Every year, HUD requires local Continuum of Care Coalitions in communities across New York and the country to report information about the homeless population for its annual Point-in-Time (PIT) Count. This data is critical in helping determine the size of the homeless population nationally and locally in New York City and helps dictate the federal policies and resources assisting homeless individuals and families across the country. Since victims of domestic violence and their children are not always counted, programs and resources to assist this vulnerable population are underfunded.
“Domestic violence is acknowledged to be a major generator of homelessness among women and families nationally.
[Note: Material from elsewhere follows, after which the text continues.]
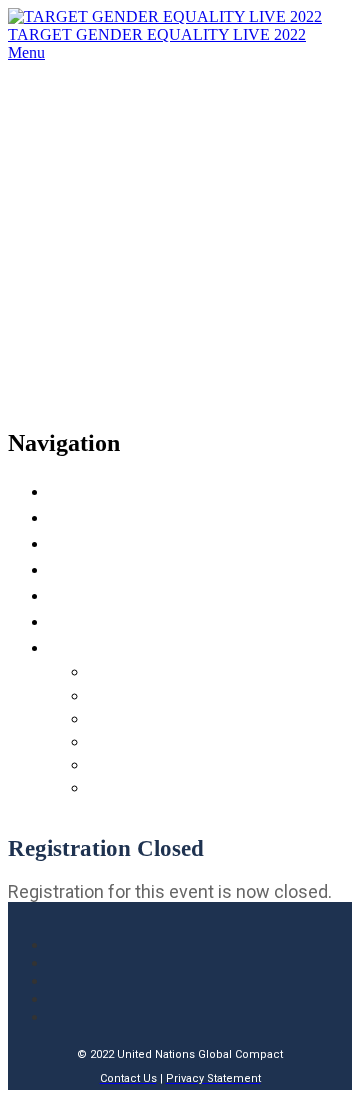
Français (122, 740)
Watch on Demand (134, 619)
Too often, however, homeless families fleeing abuse are invisible and do not receive the housing and services needed to break the cycle of violence,” said Carol Corden, executive director at New Destiny Housing. “Mandating the counting of domestic violence survivors who are homeless or at risk of homelessness as part of HUD’s Point-in-Time Count will help address this oversight. On behalf of the survivors New Destiny serves, as well as the many other families in the United States affected by domestic violence, we thank Sen. Gillibrand for her dedication to ensuring that no family should have to choose between safety and homelessness.”